WhatsApp has recently announced that all its chats are protected by end-to-end encryption, meaning that only the sender and receiver will be able to read the messages in a conversation. Telegram offers end-to-end encryption too in secret chats. But hackers can read WhatsApp and Telegram conversations with relative ease if they wanted to, and that’s all without breaking encryption.
The following videos, published on Forbes, shows how easy it is to hijack WhatsApp and Telegram accounts. Because these chat services use your phone number, hackers can take advantage of known flaws in wireless communication standards to snoop on your chats.
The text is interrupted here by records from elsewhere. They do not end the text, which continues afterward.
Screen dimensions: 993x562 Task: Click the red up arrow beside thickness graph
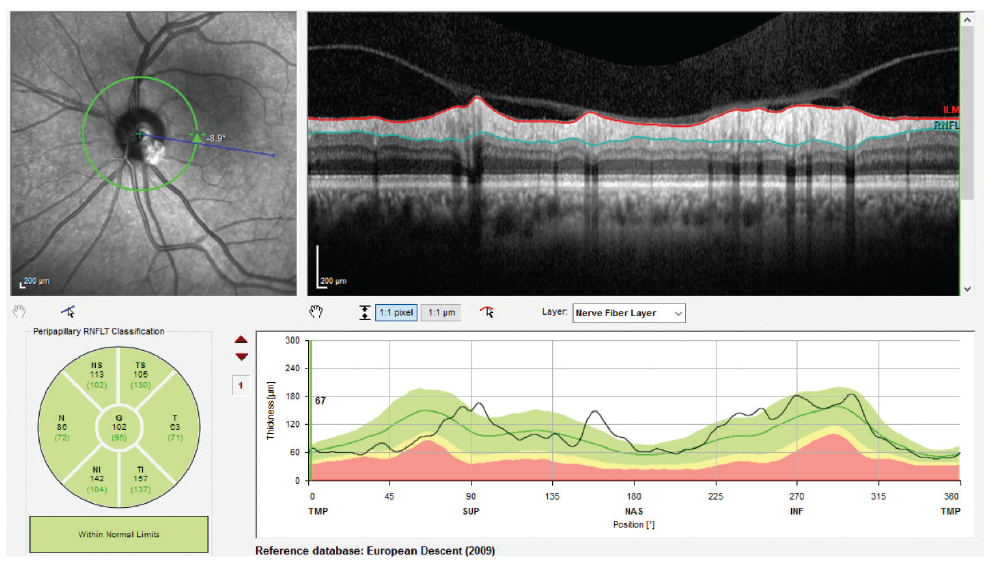(x=241, y=340)
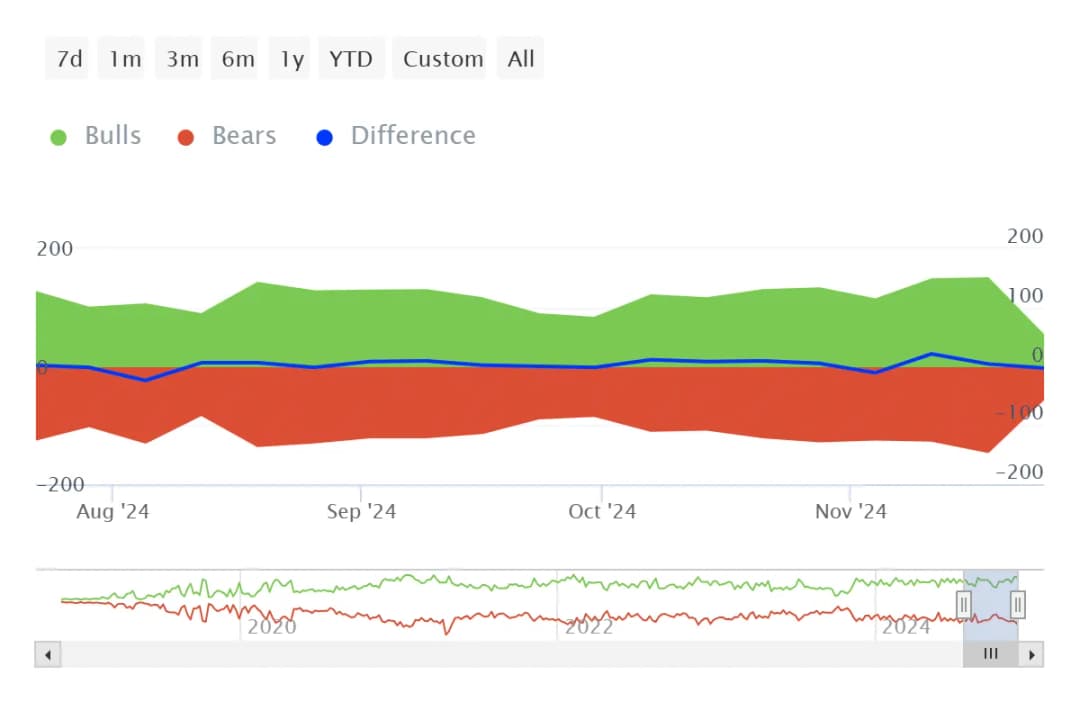Screen dimensions: 1080x720
Task: Click the 1y range button
Action: pos(291,59)
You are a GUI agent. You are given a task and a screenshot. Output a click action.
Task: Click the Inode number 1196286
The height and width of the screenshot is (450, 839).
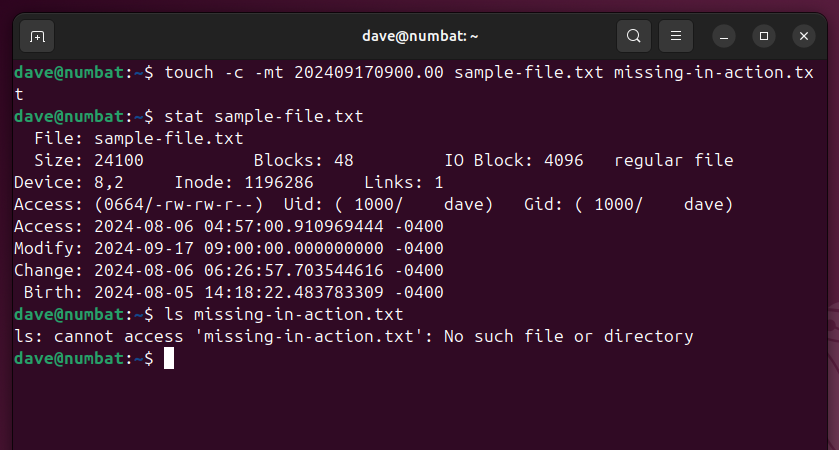pos(279,182)

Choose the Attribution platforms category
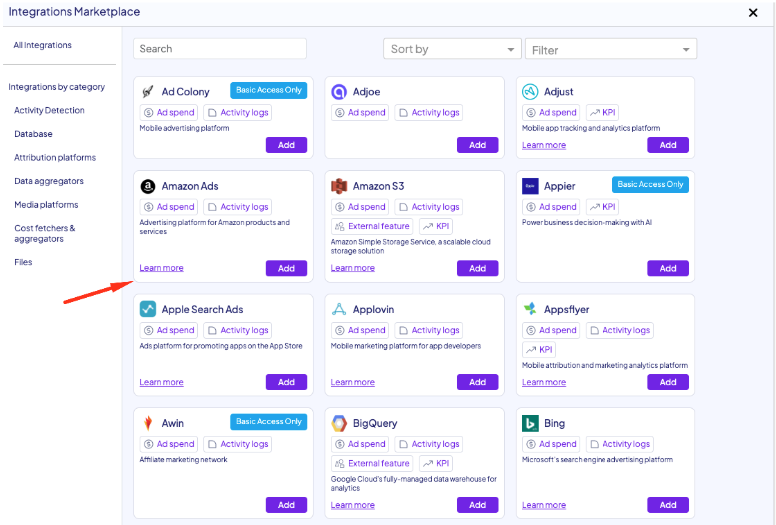(x=55, y=158)
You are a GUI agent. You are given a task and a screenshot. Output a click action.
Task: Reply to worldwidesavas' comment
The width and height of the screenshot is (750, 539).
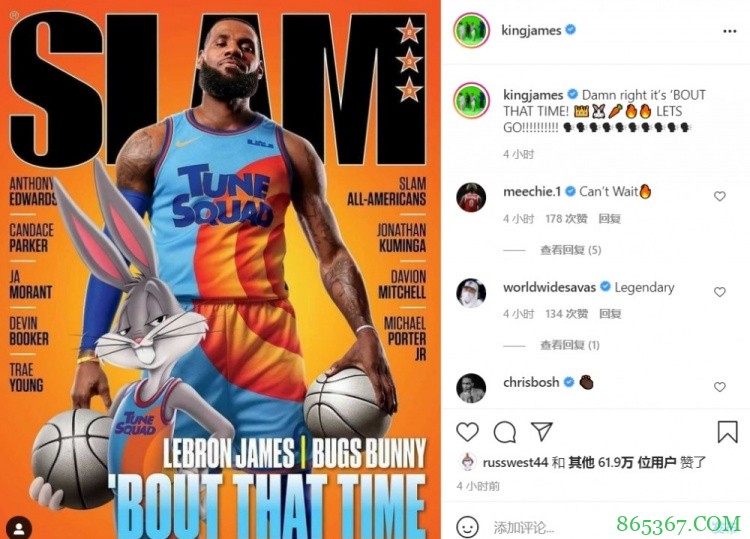pos(610,314)
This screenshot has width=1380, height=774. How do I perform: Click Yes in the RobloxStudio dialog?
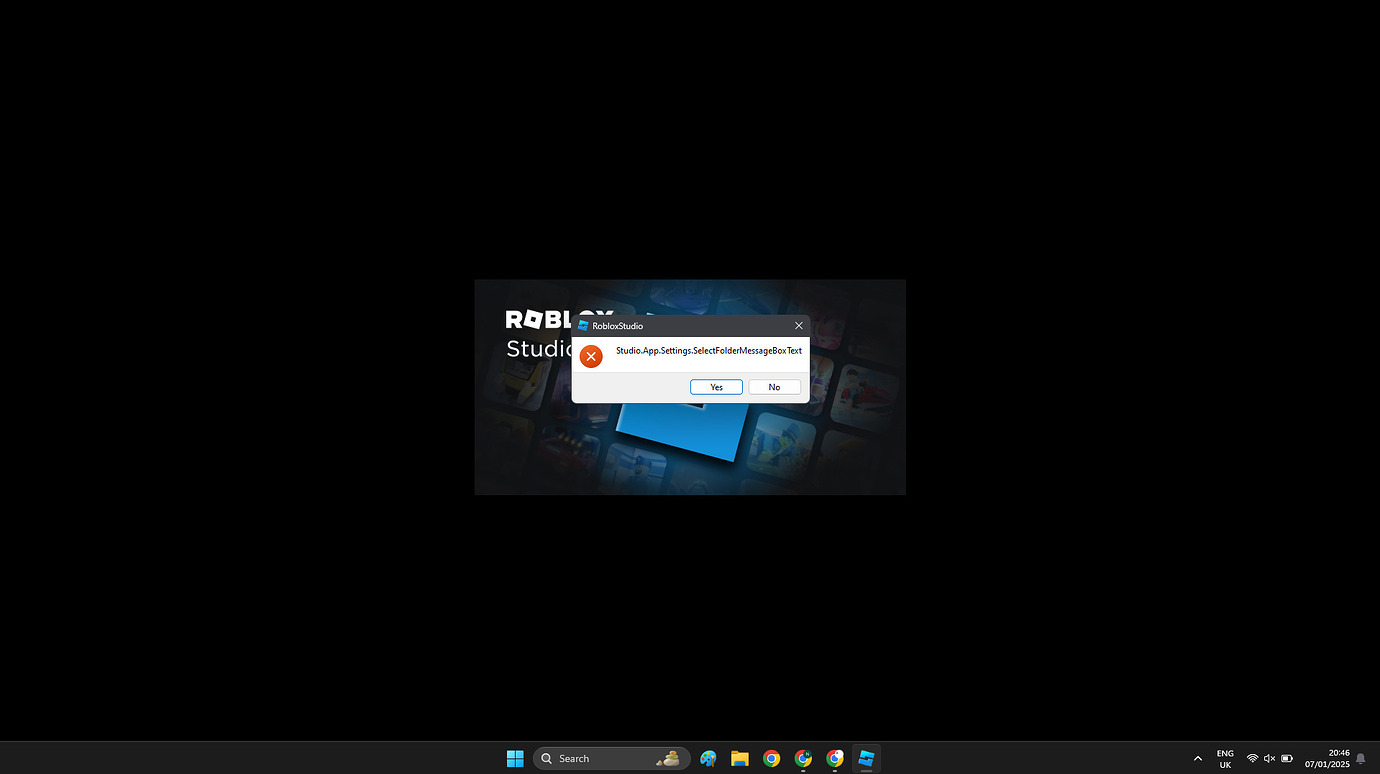pyautogui.click(x=716, y=387)
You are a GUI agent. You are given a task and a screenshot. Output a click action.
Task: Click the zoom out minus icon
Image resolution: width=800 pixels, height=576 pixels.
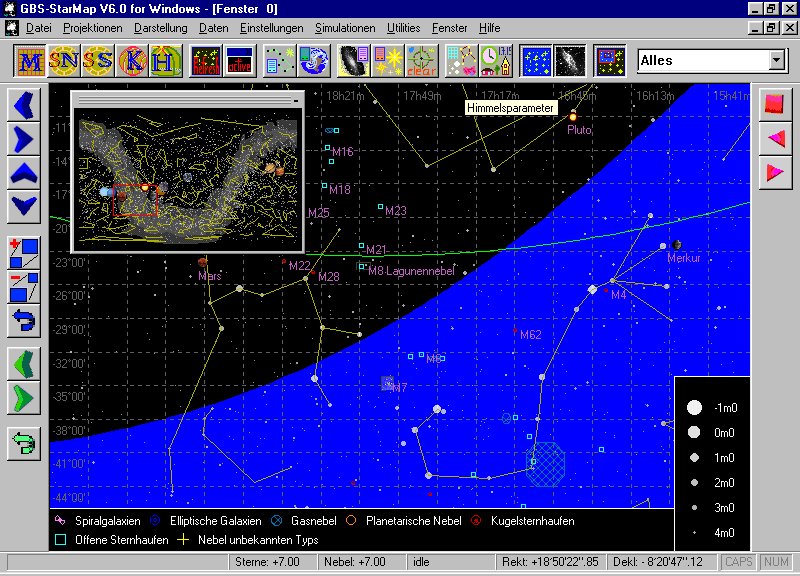point(24,286)
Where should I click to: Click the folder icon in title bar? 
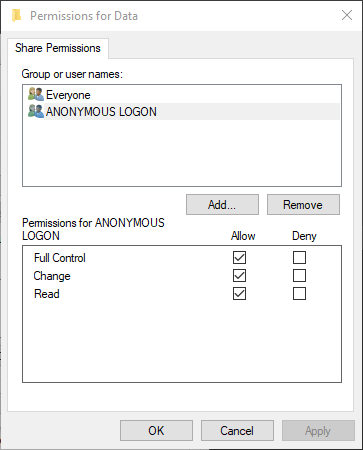(16, 16)
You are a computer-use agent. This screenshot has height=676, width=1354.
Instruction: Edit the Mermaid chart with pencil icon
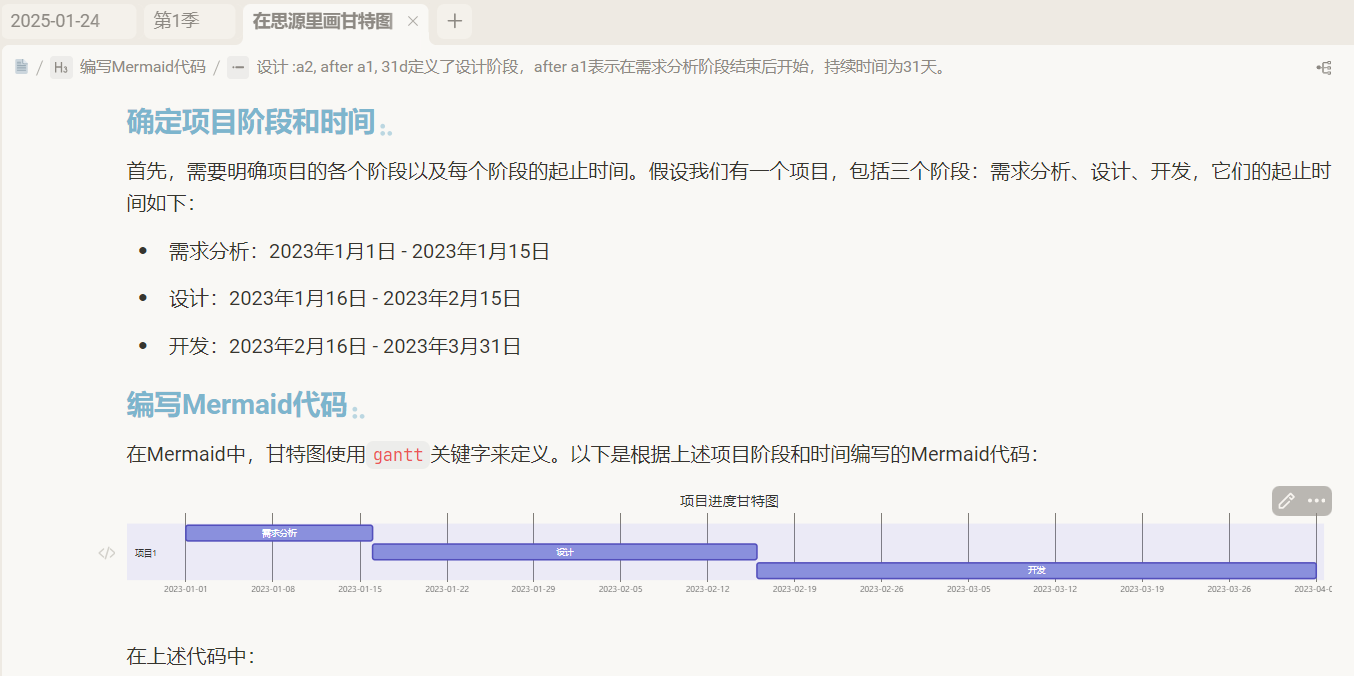tap(1287, 501)
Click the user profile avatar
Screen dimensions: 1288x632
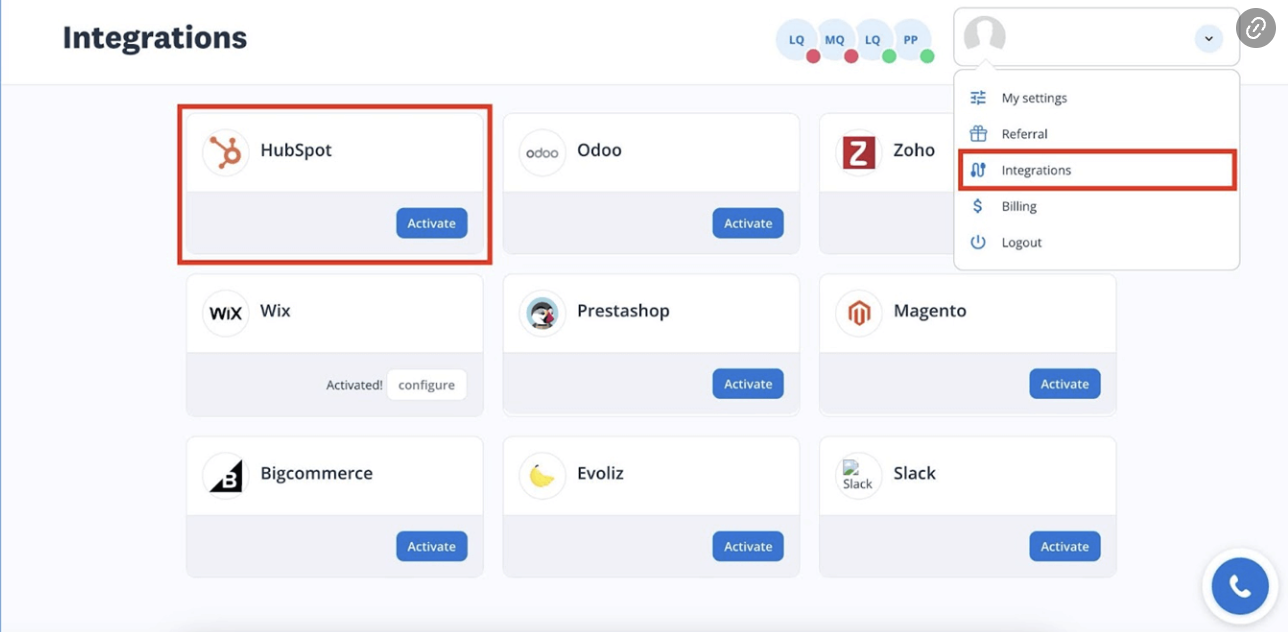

Specifically, SS7 vulnerabilities are used to trick a telecom operator that the hacker’s phone has the same number as the target. Since WhatsApp is tied to a phone number, all the hacker has to do to get access to someone’s account is to clone the target’s device using these vulnerabilities.
After obtaining the verification code from WhatsApp, they’ll be able to access WhatsApp messages sent to the target, and even retrieve a history of messages in case they’re backed up to the cloud. At least the target will get a prompt telling them that their WhatsApp account is used on a different device. Meanwhile, Telegram secret chats (which are end-to-end encrypted) can’t be accessed using this method. You can see the hacks in the following videos.
Why isn’t anyone fixing SS7 issues? As The Next Web explains, SS7 is a global network of telecom companies, so it’s pretty difficult to manage. SS7, short for Signaling System No. 7, is the network that connects one mobile phone network to another. Essentially, this is part of the backbone of wireless networks. Once a hacker obtains access to it, he or she can do a lot more than snoop on chats. They can listen in to phone call conversations, forward calls, and access SMS messages.
In other words, these kind of vulnerabilities are exactly the kind of backdoors that intelligence agencies want from telecom and internet companies. As long as smartphone messaging and chat apps are tied to a device’s phone number, and as long these known SS7 vulnerabilities aren’t fixed, third-parties will be able to spy on virtually anyone.